Abänderung bisherigen Rechts
Die Verkehrsregelnverordnung (VRV) vom 1. August 1978, LGBl. 1978 Nr. 19, in der geltenden Fassung, wird wie folgt abgeändert:
Art. 2 Abs. 2a, 2b und 2c
2a) Fahrunfähigkeit gilt überdies als erwiesen, wenn im Blut des Fahrzeuglenkers nachgewiesen wird:
a) Tetrahydrocannabinol (Cannabis);
b) freies Morphin (Heroin/Morphin);
c) Kokain;
d) Amphetamin (Amphetamin);
e) Methamphetamin;
f) MDEA (Methylendioxyethylamphetamin); oder
g) MDMA (Methylendioxymethamphetamin).
2b) Die Regierung erlässt nach Rücksprache mit Fachexperten Weisungen über den Nachweis der Substanzen nach Abs. 2a.
2c) Für Personen, die nachweisen können, dass sie eine oder mehrere der in Abs. 2a aufgeführten Substanzen gemäss ärztlicher Verschreibung einnehmen, gilt Fahrunfähigkeit nicht bereits beim Nachweis einer Substanz nach Abs. 2a als erwiesen.

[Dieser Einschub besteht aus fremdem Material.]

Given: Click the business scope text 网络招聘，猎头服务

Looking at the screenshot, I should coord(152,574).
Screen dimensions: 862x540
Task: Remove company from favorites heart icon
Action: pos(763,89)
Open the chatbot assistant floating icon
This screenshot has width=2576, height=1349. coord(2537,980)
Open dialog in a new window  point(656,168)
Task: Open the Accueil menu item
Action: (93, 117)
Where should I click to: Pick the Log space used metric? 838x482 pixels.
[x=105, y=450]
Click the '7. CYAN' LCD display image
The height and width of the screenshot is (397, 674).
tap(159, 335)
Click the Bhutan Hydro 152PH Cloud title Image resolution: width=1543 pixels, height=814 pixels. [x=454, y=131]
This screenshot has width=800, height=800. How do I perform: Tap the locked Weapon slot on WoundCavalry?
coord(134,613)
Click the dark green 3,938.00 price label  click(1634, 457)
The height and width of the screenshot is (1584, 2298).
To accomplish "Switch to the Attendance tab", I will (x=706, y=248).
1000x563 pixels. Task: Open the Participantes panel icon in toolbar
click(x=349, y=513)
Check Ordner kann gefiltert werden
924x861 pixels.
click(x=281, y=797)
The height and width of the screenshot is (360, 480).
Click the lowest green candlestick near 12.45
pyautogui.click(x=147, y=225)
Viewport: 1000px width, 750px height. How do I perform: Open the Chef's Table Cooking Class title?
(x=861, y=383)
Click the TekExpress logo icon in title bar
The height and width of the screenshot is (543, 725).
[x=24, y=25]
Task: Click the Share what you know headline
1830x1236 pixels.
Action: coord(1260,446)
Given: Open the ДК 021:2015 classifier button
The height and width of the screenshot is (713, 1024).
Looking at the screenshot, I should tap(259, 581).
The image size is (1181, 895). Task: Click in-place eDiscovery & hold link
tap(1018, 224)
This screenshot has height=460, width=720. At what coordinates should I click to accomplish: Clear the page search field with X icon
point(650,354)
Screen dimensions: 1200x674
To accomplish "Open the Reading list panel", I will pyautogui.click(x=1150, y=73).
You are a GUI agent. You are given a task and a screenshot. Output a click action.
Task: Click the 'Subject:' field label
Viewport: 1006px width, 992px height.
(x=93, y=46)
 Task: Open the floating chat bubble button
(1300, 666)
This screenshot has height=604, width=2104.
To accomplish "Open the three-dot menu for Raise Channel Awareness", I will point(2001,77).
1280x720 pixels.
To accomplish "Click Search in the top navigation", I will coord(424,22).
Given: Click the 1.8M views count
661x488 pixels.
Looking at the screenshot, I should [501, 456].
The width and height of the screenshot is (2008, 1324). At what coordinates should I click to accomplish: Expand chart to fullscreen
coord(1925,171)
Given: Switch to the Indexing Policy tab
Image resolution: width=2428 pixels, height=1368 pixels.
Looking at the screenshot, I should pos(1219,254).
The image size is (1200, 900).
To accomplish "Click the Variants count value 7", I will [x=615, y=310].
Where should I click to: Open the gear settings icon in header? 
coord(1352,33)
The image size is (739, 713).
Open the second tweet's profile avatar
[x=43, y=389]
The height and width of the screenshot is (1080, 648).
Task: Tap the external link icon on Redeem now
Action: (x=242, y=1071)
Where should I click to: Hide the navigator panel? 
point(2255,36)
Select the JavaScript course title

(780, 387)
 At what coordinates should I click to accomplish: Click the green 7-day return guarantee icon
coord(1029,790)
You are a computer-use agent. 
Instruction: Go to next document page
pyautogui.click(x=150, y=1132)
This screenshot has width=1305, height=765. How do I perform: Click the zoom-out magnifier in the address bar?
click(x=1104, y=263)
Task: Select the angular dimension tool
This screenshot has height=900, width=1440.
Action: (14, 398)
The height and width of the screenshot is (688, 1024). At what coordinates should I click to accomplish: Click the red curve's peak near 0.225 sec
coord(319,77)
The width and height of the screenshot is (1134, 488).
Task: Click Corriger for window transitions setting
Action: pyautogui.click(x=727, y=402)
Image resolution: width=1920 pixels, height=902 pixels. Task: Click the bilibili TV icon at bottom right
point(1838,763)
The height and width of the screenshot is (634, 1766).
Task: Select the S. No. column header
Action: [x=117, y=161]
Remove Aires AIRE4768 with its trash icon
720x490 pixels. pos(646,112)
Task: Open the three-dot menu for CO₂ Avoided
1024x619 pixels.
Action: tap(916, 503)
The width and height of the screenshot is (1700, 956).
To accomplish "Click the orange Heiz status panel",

Art. 65 Abs. 1 Bst. a und f sowie Abs. 2 Bst. k
1) Das Betriebsgewicht von Fahrzeugen und Fahrzeugkombinationen darf höchstens betragen:
a) 40.00 t bei Motorfahrzeugen mit mehr als vier Achsen, Anhängerzügen und Sattelmotorfahrzeugen;
f) 32.00 t bei Motorfahrzeugen mit vier Achsen, wovon zwei lenkbar sind;
2) Die Achslasten dürfen höchstens betragen für:
k) Dreifachachsen mit einem Achsabstand von mehr als 1.40 m: 27.00 t.
II.
Inkrafttreten
Diese Verordnung tritt am 1. August 2006 in Kraft.